Building on this idea, researchers created a nanostructured, conductive, polymer-based gas sensor able to detect biogenic amines (BAs), which give decomposing meat its vile odor.

When they embedded the sensors into NFC and placed them near meats stored for 24 hours at 86℉, the team was able to successfully detect significant amounts of BAs.

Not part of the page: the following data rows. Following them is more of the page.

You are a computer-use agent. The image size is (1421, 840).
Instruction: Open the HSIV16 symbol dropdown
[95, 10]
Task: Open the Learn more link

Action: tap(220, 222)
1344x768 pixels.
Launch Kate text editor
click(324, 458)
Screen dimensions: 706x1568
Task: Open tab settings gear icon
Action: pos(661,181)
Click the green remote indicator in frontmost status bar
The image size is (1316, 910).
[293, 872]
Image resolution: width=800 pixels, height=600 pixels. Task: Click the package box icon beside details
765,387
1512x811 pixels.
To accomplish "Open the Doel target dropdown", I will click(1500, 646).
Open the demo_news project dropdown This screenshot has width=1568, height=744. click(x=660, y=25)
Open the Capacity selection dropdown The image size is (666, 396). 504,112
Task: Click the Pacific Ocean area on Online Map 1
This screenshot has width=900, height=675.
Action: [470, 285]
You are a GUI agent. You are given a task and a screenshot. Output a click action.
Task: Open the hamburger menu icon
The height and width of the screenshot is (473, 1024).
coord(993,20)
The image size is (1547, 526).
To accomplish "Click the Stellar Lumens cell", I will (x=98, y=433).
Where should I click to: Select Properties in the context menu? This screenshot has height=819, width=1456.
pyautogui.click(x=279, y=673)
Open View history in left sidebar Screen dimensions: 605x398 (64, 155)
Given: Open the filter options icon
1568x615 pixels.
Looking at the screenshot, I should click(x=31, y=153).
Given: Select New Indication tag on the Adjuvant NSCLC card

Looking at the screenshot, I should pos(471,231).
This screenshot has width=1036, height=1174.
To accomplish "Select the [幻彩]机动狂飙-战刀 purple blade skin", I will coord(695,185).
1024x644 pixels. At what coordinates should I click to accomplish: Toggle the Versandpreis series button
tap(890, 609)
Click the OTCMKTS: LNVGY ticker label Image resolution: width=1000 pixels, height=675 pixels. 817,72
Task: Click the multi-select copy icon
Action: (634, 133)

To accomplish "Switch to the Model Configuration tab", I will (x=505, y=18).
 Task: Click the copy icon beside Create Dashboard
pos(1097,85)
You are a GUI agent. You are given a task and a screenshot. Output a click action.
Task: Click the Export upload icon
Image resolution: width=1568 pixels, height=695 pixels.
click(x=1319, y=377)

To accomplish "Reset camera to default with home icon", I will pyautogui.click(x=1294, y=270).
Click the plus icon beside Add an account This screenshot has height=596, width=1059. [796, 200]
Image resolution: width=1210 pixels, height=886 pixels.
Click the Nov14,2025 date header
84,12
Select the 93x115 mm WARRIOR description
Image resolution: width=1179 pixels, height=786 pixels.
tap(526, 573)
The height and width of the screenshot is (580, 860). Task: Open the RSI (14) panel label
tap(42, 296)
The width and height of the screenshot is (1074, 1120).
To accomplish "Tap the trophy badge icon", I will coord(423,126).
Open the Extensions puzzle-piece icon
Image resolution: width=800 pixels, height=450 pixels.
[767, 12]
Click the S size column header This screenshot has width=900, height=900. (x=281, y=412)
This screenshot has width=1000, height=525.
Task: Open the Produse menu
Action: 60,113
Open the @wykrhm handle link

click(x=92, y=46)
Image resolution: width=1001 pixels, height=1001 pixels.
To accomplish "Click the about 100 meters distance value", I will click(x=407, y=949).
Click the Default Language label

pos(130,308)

The NFCs transmitted this information to a nearby smartphone.

“It will still take some more time before it [a commercial device] is ready for market,” Yu said.

Moving forward, the scientists will continue to improve the phone interface and device-packaging design.

“On the one hand, the sensor has shown clearly it has potential in daily life because it is very convenient and precise for consumers, only requiring a mobile phone embedded with an NFC module,” according to Yu. “On the other hand, this cost-effective method avoids complex equipment and trained personnel, which will appeal to the detection needs in large quantities for some food facilities.”

Not everyone is onboard with the invention, though.

Food-safety expert Lona Sandon, program director in the department of clinical nutrition with the University of Texas Southwestern Medical Center’s School of Health Professions, is worried about waste.

“My concern with a sensor such as this is just how sensitive it is,” she said in a statement to HealthDay. “If it detects gases as very low levels, will we end up throwing food out when it is still edible, further increasing the problem of food waste?

“I am also not sure we need a smartphone to tell us whether the food is past its prime or not,” she continued. “Smell, sight, and common sense usually are pretty good for indicators.”

Tell that to the millions of people with food poisoning each year.

Discoloration, soft spots, bruising, or “fuzzy stuff growing on the food” are obvious indications of when to toss fruits, vegetables, cheeses, and meats.

“Off-putting smells from things like milk and meat are also pretty easy to detect without a fancy gadget,” Sandon suggested.

I guess I’ll just have to keep on with my slightly off tea.